Speech Recognition Using Dual-Pass Pitch Tracking

PublishedApril 25, 2006

Assigneenot available in USPTO data we have

InventorsEric I-Chao Chang Jian-Lai Zhou

Technical Abstract

Patent Claims

27 claims

Legal claims defining the scope of protection, as filed with the USPTO.

1. A method comprising: identifying an initial set of pitch value candidates within each frame of a plurality of frames of received audio content utilizing a first pitch estimation algorithm; reducing the initial set of pitch value candidates to a select set of select pitch value candidates based, at least in part, on pitch value re-scoring utilizing a second pitch estimation algorithm, wherein the select set of pitch values are selected in substantially real-time; and associating at least some of the select pitch value candidates with at least one speech phoneme in substantially real-time: wherein identifying the initial set of pitch values candidates within each frame comprises: passing each frame of audio content through an average magnitude difference function (AMDF); and selecting N near-zero minima pitch values in the audio content as the initial set of pitch values; and wherein identifying a select set of pitch values comprises: generating a local score for each of the initial set of pitch values utilizing a normalized cross-correlation function (NCCF); and selecting M pitch values with the highest local score.

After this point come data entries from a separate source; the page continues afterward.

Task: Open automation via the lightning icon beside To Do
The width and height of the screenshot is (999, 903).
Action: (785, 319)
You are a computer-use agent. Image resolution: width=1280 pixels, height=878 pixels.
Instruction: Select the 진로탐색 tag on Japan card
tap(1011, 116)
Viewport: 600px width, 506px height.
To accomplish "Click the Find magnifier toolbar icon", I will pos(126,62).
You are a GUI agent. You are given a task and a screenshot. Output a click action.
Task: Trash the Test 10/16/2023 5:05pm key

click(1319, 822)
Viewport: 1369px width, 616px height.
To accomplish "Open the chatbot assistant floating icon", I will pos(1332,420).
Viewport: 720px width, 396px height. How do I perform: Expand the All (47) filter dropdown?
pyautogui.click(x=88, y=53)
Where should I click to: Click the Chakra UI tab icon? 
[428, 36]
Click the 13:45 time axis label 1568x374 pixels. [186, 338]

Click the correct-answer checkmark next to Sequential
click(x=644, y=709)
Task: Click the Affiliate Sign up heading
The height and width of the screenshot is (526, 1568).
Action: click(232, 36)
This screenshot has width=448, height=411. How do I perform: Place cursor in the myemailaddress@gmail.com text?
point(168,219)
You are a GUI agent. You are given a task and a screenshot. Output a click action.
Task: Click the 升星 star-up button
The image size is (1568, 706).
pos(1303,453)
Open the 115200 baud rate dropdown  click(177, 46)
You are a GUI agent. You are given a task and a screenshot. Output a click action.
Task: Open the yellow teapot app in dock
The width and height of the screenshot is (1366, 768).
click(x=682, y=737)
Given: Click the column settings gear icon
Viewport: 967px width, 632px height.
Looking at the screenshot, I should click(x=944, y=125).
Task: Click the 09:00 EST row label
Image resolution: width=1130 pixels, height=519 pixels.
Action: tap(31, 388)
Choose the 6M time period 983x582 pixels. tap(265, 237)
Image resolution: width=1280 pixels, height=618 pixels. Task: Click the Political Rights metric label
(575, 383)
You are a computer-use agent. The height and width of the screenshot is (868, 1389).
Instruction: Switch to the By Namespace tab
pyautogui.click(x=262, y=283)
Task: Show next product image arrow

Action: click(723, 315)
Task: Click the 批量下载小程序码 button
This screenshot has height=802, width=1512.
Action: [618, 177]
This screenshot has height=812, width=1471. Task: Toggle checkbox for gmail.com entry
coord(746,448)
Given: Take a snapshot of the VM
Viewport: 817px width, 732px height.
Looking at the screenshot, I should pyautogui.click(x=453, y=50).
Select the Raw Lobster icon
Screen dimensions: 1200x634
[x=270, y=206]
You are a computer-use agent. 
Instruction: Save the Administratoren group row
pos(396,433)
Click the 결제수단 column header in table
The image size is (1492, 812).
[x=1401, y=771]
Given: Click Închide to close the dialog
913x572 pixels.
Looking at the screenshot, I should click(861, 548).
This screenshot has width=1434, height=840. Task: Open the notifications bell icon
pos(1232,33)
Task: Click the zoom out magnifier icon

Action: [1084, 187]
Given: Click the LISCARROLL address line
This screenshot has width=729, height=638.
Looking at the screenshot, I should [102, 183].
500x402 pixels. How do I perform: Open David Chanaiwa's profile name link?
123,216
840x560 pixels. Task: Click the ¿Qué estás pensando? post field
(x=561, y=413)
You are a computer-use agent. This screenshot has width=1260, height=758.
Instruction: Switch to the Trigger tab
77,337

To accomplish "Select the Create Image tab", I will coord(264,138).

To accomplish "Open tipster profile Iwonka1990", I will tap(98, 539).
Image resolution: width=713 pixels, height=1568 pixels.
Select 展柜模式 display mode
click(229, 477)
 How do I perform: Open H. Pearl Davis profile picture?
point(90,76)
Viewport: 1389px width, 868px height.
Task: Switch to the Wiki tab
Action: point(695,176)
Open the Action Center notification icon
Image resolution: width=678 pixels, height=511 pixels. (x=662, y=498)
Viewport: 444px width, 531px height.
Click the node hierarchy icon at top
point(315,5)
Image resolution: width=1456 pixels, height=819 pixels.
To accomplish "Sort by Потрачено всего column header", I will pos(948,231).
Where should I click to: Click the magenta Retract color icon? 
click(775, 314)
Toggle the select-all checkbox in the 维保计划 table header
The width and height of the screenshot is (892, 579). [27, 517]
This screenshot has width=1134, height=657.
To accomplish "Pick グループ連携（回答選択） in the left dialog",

2. The method as recited in claim 1 , wherein the associating further comprises calculating a transition probability between one of the select pitch value candidates and a select pitch value candidate of an adjacent frame of audio content; and selecting a pitch value within each frame with the highest transition probability between adjacent frames as the pitch value for the frame.

3. The method as recited in claim 2 , wherein the transition probability is based, at least in part, on dynamic programming configured to determine a significantly best path between different pitch candidates of adjacent frames.

4. The method as recited in claim 2 , further comprising smoothing a curve representing the select pitch values over a plurality of frames based at least in part on other information, wherein the other information includes one or more of an energy value for each frame, a zero crossing rate of the audio content, and/or a vocal tract spectrum of the audio content.

5. The method as recited in claim 1 , wherein N is set to 288 pitch value candidates, selected as the initial set of pitch value candidates based, at least in part, on the AMDF.

6. The method as recited in claim 1 , further comprising comparing a sequence of multiple phonemes associated with corresponding select pitch value candidates from multiple adjacent frames of the audio content with a language model to determine a syllable of speech in substantially real time.

7. The method as recited in claim 6 , wherein the language model comprises at least in part one or more syllable-based speech and text corpora.

8. The method as recited in claim 1 , further comprising comparing a temporal sequence of the phonemes corresponding to adjacent frames of the audio content with a language model to determine a syllable of speech in substantially real time.

9. A computer readable medium having computer instructions for performing acts comprising: identifying an initial set of pitch values within frames of audio content utilizing a first pitch estimation algorithm; reducing the initial set of pitch values to a select set of pitch values based, at least in part, on pitch value re-scoring utilizing a second pitch estimation algorithm, wherein the select set of pitch values are determined in substantially real-time; associating at least some of the pitch values from the select set with at least one speech phoneme in substantially real-time; wherein identifying the initial set of pitch values within each frame comprises: passing each frame of audio content through an average magnitude difference function (AMDF); and selecting N near-zero minima pitch values in the audio content as the initial set of pitch values; and wherein identifying a select set of pitch values comprises: generating a local score for each of the initial set of pitch values utilizing a normalized cross-correlation function (NCCF); and selecting M pitch values with the highest local score.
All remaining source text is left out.